* Data excerpts
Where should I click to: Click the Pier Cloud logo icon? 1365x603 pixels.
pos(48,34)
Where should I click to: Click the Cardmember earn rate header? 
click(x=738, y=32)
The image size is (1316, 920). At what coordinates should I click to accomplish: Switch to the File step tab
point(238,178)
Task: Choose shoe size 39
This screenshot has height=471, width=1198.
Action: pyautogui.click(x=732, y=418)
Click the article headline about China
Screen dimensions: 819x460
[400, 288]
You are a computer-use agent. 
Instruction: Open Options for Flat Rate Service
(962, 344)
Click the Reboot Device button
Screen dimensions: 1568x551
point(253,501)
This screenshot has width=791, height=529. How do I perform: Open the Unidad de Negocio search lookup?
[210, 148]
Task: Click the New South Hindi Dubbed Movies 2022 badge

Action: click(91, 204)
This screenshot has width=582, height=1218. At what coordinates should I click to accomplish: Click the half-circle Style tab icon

* Exercise goal
Please convert the material above into a JSON list of strings, with one string for each line and any blank lines left out.

* Finished answer
[
  "Where should I click to: Click the Pier Cloud logo icon? 1365x603 pixels.",
  "pos(48,34)",
  "Where should I click to: Click the Cardmember earn rate header? ",
  "click(x=738, y=32)",
  "The image size is (1316, 920). At what coordinates should I click to accomplish: Switch to the File step tab",
  "point(238,178)",
  "Task: Choose shoe size 39",
  "This screenshot has height=471, width=1198.",
  "Action: pyautogui.click(x=732, y=418)",
  "Click the article headline about China",
  "Screen dimensions: 819x460",
  "[400, 288]",
  "You are a computer-use agent. ",
  "Instruction: Open Options for Flat Rate Service",
  "(962, 344)",
  "Click the Reboot Device button",
  "Screen dimensions: 1568x551",
  "point(253,501)",
  "This screenshot has width=791, height=529. How do I perform: Open the Unidad de Negocio search lookup?",
  "[210, 148]",
  "Task: Click the New South Hindi Dubbed Movies 2022 badge",
  "Action: click(91, 204)",
  "This screenshot has width=582, height=1218. At what coordinates should I click to accomplish: Click the half-circle Style tab icon"
]